The complete merged dataset is published alongside this report. Vantage machine identifiers have been replaced with the public labels used throughout this page; no addresses or measurement values were altered. See the dataset documentation for the record schema and caveats.

The md5 of the (uncompressed) frozen host list hosts-1m.tsv is f913bab8793d18e61c253188b8d4d9af. The October 2026 follow-up will re-probe this exact list; the hash makes the "same frozen list" claim externally verifiable.

12  Methodology

Vantage points

LabelLocation
ams3Amsterdam, DigitalOcean
sfo3San Francisco, DigitalOcean
nyc3New York, DigitalOcean
ca-tunnelCalifornia, Hurricane Electric 6in4 tunnel
sgp1Singapore, DigitalOcean

Four vantages are cloud instances with native IPv6 in DigitalOcean data centres; the fifth is the March study's California measurement host, whose IPv6 connectivity is a Hurricane Electric 6in4 tunnel. The tunnel vantage doubles as a continuity control against March and as a check that tunnelled and native IPv6 see the same web: on aggregate reachability they agree to within 0.1–0.2 points. DNS at the DigitalOcean vantages used the provider's regional resolvers; the tunnel vantage used Google Public DNS (see the caveat in section 6).

Probing

Measurement at each vantage follows the March methodology: a DNS AAAA lookup per host, followed by an HTTPS curl -6 --head probe with a 10-second timeout for hosts with AAAA records, any HTTP response counting as reachable. This campaign adds an IPv4 control probe (curl -4) per host per vantage, which is what allows unreachable hosts to be split into "broken IPv6" (IPv4 alive) and "dead" (both protocols down), and network-level blocking to be distinguished from IPv6 faults (section 5).

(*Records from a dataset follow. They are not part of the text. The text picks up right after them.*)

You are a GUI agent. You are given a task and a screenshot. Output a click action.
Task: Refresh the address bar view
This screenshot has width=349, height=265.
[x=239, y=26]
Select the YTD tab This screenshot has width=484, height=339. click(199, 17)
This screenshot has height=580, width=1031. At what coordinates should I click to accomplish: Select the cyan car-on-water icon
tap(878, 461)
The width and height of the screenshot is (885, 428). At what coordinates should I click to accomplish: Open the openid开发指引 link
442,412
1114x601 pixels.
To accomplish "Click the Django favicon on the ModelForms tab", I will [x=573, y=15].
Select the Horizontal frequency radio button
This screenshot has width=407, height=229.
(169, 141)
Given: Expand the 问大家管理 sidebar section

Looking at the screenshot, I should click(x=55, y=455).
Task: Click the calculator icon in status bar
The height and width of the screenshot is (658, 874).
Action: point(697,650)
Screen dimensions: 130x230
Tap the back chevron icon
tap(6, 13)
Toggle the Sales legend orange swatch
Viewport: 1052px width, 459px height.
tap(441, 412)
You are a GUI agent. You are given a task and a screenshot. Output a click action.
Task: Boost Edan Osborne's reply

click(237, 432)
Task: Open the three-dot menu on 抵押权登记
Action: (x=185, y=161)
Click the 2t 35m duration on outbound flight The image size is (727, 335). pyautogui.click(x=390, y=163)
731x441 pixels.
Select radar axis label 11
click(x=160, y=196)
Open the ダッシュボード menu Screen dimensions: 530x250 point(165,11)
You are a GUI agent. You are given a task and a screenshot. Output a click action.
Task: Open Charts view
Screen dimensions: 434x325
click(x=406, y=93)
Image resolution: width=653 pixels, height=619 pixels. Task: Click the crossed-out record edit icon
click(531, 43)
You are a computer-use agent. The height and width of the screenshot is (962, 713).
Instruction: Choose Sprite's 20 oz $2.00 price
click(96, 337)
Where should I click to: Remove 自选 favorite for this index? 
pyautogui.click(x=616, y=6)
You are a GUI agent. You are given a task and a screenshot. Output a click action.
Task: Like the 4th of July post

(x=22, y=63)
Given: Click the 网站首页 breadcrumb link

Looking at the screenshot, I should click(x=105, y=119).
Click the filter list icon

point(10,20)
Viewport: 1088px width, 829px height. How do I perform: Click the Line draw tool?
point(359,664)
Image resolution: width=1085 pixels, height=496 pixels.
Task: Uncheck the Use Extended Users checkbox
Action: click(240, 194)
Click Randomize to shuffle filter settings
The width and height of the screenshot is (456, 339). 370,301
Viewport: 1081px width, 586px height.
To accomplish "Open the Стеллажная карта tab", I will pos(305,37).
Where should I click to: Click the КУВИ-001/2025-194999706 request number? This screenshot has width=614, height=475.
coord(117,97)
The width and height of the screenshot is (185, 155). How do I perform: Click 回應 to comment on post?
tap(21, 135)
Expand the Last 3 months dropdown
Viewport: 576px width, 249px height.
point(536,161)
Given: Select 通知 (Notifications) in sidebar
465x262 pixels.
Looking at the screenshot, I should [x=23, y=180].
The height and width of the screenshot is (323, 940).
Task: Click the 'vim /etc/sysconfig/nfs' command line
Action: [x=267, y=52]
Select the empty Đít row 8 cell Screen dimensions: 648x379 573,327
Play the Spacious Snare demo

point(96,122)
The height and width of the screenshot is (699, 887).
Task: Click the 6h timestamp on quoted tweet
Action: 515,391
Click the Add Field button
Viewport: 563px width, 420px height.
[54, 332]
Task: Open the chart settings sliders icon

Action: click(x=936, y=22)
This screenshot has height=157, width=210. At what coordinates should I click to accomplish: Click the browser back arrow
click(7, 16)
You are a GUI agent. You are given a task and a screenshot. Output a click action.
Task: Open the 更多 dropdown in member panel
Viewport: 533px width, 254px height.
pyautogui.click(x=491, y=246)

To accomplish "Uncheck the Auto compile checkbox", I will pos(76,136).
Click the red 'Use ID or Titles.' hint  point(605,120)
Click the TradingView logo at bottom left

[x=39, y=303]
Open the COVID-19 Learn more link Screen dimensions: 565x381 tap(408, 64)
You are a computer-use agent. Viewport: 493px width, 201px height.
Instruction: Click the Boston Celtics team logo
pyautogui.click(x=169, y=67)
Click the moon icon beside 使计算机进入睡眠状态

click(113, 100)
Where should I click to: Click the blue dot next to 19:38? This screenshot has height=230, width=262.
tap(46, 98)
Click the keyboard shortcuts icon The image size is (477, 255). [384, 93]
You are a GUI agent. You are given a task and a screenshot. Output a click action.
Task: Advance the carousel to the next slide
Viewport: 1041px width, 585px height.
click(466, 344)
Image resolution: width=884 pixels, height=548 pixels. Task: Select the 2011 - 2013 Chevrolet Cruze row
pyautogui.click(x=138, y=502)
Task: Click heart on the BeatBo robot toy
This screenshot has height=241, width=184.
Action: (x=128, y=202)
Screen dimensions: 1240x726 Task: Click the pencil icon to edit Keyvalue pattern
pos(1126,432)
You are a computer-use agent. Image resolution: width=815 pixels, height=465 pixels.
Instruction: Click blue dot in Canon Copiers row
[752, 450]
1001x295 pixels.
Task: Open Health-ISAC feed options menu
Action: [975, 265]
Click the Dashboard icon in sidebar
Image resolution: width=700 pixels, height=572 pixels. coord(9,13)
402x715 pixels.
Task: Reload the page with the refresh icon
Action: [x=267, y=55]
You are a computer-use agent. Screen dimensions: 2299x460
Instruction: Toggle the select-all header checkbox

Each vantage ran two complete passes, and hosts whose reachability flipped between passes (0.1–0.4% per vantage) take their pass-2 value, damping transient network noise. One exception is footnoted: at the Amsterdam vantage, the 100k run's first pass was invalidated by a host-level DNS misconfiguration (since fixed and verified), so its 100k-run figures come from a single pass and flip-filtering could not be applied there. All five vantages completed both passes in the 1M run.

The 100k run used synchronised launches across vantages against the frozen March host list. The 1M run's host list was extracted from the cc-main-2026-apr-may-jun Web Graph release by the same streaming method as March, and frozen for reuse in October.

Limitations

The limitations of the March study carry over: harmonic centrality measures link-graph importance rather than traffic, and the measurement does not distinguish native IPv6 from CDN-mediated IPv6. New to this study, temporal skew between vantages (section 10) means per-host inter-vantage comparisons are not simultaneous, and the geo-DNS divergence count excludes hosts visible to only some vantages by construction (section 6). Five vantages on three continents is a longer baseline than one, but it is not a global view: none of the vantages sits in Africa, South America, or mainland China, and reachability from those networks may differ.